What is Culturally Responsive Teaching?
The Education Alliance at Brown University cites the work of Gloria Ladson-Billings, credited with the theory of culturally relevant pedagogy, in their definition of culturally responsive teaching as “a pedagogy that recognizes the importance of including students’ cultural references in all aspects of learning.” It is an approach to teaching that makes meaningful connections between school and the students’ cultural experiences, languages, and life outside of school.
What are the Benefits of Culturally Responsive Teaching?
Classrooms within America are becoming more and more diverse. This means that our classrooms are filled with students who have vast experiences, speak different languages, and follow different cultural norms outside of school. As our student population changes, we as educators need to pivot and expand the ways we reach our learners with diverse backgrounds.
Even more important is how we support our students’ growth and allow them to contribute to our classroom community. Participation of diverse learners in a class community brings a wealth of perspectives (and understanding of them), languages, and experiences that multiply the knowledge within the classroom and expand the minds of all learners.
The connections that culturally responsive teaching practices make allow students to “access rigorous curriculum, develop higher-level academic skills, and see the relevance between what they learn at school and their lives” (Understood.org). Culturally responsive teaching also cultivates a feeling of being valued and empowered within students.
How to Get Started
There are a number of defining competencies that exist in culturally responive teaching.
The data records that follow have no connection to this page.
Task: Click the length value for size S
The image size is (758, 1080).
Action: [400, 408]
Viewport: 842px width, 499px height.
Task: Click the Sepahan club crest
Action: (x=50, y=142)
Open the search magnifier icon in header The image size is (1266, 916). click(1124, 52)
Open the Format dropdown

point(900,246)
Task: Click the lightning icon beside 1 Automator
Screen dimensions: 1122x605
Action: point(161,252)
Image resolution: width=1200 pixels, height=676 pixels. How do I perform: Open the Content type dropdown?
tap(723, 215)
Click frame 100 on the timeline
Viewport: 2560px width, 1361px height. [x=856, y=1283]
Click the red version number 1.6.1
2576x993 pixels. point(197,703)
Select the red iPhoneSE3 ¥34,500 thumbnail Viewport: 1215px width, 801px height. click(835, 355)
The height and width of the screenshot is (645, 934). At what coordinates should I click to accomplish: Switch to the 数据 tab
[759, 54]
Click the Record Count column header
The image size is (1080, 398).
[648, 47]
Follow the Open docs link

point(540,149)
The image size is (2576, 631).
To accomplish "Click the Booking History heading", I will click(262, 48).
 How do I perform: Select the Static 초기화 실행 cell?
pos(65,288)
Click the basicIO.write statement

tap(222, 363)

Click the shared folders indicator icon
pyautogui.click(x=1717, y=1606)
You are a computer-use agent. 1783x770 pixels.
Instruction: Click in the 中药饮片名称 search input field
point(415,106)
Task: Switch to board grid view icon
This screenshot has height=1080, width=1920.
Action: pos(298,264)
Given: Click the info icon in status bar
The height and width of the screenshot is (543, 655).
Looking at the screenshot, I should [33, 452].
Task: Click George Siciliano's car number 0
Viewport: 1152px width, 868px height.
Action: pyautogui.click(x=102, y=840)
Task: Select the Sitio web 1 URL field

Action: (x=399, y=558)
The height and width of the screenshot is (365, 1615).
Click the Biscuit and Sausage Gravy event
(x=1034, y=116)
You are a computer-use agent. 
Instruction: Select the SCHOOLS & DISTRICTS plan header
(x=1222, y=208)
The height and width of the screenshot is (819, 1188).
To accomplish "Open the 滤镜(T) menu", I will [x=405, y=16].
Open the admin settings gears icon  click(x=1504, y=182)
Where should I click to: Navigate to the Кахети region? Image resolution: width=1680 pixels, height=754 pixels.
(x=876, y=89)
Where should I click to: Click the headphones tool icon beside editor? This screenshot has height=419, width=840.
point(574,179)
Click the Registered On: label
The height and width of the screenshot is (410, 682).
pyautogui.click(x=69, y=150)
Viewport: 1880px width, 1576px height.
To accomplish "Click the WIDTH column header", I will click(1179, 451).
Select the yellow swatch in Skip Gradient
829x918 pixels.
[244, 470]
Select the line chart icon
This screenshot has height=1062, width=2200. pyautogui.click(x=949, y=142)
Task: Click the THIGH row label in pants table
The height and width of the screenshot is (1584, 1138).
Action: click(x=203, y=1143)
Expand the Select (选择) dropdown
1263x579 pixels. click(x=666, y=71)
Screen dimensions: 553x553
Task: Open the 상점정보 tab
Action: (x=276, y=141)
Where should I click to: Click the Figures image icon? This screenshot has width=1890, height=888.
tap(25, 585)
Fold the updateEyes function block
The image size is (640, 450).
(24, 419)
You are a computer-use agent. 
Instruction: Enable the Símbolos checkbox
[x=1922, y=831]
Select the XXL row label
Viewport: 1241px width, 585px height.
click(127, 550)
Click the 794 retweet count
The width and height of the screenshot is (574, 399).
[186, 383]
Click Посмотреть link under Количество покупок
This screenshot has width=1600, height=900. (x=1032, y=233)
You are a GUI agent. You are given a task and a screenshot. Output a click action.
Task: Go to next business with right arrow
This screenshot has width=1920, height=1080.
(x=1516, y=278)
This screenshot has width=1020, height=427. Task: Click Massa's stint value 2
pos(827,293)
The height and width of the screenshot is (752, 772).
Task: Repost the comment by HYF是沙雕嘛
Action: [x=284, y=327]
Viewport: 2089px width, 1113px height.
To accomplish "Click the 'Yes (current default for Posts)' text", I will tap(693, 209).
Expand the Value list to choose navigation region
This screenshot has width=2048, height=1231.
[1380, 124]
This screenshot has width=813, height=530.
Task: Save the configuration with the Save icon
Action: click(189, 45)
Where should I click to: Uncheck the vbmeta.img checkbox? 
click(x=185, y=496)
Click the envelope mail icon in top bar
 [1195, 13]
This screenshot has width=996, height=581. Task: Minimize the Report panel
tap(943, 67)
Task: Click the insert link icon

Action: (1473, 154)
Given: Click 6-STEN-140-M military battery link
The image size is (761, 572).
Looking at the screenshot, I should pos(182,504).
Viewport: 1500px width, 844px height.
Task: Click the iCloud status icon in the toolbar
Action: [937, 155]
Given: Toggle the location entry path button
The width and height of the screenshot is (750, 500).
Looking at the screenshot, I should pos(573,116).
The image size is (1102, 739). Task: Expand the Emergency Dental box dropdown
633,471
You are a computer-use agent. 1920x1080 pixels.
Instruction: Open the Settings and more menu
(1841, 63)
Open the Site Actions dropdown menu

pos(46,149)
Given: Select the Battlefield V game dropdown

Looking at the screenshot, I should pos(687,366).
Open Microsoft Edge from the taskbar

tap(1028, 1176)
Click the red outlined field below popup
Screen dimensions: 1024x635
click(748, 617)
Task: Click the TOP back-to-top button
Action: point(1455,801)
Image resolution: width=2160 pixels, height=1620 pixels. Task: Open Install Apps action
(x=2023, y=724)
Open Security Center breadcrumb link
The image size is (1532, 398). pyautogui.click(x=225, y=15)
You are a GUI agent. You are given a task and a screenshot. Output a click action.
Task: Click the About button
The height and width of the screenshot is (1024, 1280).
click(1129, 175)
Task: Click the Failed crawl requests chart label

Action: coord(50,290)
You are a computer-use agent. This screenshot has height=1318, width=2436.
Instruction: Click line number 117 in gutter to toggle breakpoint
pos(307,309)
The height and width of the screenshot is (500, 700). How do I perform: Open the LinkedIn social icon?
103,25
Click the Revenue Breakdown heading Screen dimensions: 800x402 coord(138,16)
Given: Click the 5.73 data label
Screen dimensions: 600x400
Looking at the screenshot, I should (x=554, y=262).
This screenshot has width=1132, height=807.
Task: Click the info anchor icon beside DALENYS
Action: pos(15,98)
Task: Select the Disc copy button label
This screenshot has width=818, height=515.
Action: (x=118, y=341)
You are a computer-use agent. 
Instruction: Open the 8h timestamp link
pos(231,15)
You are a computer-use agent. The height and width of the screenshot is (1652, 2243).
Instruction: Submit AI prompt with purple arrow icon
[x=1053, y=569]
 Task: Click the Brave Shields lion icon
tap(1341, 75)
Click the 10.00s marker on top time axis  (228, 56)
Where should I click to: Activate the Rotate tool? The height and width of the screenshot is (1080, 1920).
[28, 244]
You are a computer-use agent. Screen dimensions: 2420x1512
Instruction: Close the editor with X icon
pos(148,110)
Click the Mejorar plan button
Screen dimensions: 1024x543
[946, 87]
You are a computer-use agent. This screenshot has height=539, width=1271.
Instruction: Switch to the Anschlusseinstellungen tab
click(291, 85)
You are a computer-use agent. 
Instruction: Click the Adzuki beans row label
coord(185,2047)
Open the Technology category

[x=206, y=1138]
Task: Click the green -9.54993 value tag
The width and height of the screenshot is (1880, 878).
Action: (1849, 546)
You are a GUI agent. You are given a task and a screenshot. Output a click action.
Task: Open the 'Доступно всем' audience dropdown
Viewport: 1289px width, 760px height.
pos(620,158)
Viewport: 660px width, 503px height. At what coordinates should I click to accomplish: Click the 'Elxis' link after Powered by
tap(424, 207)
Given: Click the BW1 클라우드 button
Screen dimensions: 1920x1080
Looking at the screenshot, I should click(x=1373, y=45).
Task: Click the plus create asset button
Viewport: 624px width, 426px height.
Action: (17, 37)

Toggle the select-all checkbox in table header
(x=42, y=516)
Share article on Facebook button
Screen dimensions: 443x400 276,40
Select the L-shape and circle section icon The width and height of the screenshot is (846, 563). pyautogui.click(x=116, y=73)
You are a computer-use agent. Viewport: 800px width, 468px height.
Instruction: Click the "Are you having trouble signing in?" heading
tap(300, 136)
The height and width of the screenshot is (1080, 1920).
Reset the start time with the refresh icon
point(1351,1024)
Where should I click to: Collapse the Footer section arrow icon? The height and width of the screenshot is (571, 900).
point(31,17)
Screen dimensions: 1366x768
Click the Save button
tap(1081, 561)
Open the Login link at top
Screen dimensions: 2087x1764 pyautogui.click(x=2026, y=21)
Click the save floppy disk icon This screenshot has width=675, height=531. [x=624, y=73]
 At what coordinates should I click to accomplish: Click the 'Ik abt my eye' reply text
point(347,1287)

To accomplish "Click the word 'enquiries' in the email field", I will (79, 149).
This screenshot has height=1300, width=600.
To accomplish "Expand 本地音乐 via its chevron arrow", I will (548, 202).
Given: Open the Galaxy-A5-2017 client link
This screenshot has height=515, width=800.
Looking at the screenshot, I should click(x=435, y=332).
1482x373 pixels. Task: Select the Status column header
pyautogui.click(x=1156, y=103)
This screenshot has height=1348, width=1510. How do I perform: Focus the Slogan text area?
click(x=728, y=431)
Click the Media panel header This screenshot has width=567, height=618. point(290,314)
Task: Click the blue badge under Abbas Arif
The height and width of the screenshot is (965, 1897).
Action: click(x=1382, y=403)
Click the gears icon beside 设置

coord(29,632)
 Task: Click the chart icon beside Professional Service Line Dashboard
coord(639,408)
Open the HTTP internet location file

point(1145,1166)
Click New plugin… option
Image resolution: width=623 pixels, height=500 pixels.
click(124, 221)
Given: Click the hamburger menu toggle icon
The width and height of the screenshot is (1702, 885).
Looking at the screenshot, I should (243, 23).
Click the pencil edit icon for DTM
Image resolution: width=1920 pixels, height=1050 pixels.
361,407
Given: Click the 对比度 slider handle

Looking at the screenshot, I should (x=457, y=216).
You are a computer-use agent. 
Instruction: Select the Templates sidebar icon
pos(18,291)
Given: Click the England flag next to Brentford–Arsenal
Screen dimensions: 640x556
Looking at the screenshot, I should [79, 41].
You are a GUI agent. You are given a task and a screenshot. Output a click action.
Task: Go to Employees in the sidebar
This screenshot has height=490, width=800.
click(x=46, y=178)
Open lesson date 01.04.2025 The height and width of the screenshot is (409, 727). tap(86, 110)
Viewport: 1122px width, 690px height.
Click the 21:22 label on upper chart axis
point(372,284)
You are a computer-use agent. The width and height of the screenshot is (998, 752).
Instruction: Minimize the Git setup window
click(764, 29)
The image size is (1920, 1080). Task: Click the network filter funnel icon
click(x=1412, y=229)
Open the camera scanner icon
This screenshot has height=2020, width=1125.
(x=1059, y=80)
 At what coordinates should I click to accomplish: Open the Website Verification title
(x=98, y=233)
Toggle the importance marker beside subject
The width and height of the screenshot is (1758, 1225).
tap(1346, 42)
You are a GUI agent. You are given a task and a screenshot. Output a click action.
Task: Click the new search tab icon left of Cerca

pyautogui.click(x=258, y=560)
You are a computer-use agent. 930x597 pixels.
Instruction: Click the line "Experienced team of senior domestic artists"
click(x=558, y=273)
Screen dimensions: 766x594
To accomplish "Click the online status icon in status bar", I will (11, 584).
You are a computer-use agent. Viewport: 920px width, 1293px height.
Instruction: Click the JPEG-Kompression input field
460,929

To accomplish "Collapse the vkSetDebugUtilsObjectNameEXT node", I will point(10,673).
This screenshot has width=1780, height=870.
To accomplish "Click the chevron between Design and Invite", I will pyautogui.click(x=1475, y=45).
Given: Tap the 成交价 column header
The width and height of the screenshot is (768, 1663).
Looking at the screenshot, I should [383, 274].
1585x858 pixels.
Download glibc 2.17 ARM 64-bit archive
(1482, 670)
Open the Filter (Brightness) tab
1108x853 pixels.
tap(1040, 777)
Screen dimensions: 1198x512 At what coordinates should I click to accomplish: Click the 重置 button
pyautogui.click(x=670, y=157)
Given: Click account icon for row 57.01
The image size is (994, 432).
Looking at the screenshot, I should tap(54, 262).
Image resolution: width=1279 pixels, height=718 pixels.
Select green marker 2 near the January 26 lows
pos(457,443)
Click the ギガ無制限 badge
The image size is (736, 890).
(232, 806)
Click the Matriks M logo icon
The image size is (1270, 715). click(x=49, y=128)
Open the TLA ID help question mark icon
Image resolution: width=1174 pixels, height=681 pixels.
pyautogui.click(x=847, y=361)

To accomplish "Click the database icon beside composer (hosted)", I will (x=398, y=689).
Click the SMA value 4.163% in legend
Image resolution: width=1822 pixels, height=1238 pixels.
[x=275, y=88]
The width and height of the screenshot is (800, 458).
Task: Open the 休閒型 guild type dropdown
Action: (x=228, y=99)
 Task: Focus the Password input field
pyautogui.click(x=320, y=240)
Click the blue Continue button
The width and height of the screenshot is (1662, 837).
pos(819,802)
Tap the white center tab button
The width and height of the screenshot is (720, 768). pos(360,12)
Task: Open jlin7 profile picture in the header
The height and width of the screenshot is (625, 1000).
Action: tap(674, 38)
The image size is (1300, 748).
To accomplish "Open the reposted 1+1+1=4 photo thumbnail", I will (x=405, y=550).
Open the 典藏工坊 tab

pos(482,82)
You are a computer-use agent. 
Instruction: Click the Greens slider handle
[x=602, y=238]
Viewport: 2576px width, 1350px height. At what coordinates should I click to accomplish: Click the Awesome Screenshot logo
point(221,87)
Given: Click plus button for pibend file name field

Identify Personal/Implicit Bias
The first step in being able to teach in ways that are culturally relevant to the learners in your classroom is to recognize the barriers we have that implicitly prevent us from seeing the cultural experiences of others objectively. Evaluating the characteristics of our own culture is one place to start. For example, listing ways that we identify ourselves can provide a base for examining our backgrounds. Doing this can help identify the stereotypes we’ve assumed, bias we’ve agreed with implicitly, and determine the scope of our own cultural awareness.
Spending time with those who are of different backgrounds and ethnicities than ourselves can expand our worlds. We must be proactive in seeking knowledge of other cultures by reading, listening to, or watching publications that present us with the perspectives of those who are different than us so that we can better understand ourselves and the students in our classrooms.
Examine Your Curriculum
Finding ways to make our curriculum relevant to our students is imperative. Students should be able to relate to the materials and information that they access. Drawing on student cultures to shape learning experiences is important in order to ensure student engagement.
In addition, bringing real world issues into the classroom for discussion and debate will allow students to use their voices, drawing on their own experiences and providing a window for others to see perspectives that they may not otherwise consider.
Lastly, take a critical look at the materials used to deliver instruction. Do the novels and textbooks used have diversity? Do they represent the views of more than one culture and side of history? For related arts teachers, does the art and music taught and created represent the perspectives of diverse groups? These things are important when creating an inclusive environment and supporting students of all backgrounds.
Encouraging and nurturing student voice is a critical component of culturally responsive teaching. Every person goes through their own life experiencing their own truth and moments that collectively become their unique cultural identity. Inspiring students to share the cultural norms their families respect promotes respect for student differences, gaining perspective, and developing empathy. It also facilitates relationship building and class connectedness, which lead to a strong sense of belonging and pride in their community.
Model High Expectations
Educators who value equity believe that all students can learn. Culturally responsive teachers believe that all students, given equitable access to curriculum and appropriate supports, can achieve high-level learning and success. They believe this despite race, economic status, and culture.
These educators also recognize that the institutional systems that have been in place historically have allowed students of lower socio-economic status or minority races to become marginalized, perpetuating stereotypes and prejudices within the education system. Culturally responsive teachers combat this history and work to restore justice and equity for these students through high expectations for all.
Collaborate with Families and the Local Community
Part of developing and maintaining a culturally responsive classroom is developing relationships with families and community. It is extremely important that this communication is in the native language of families at home. This allows families and teachers to develop trusting relationships based on respect and a sense of partnership. “Culturally responsive educators assume that parents are interested in being involved in their children’s education and they develop engagement strategies that are sensitive to the unique barriers faced by immigrant families, families of color, and low-income families” (NewAmerica.org).
It is also important that educators consider barriers to parental and family engagement such as limitations on transportation, work schedules, and language barriers. Helping to mitigate these circumstances is the role of a culturally responsive teacher.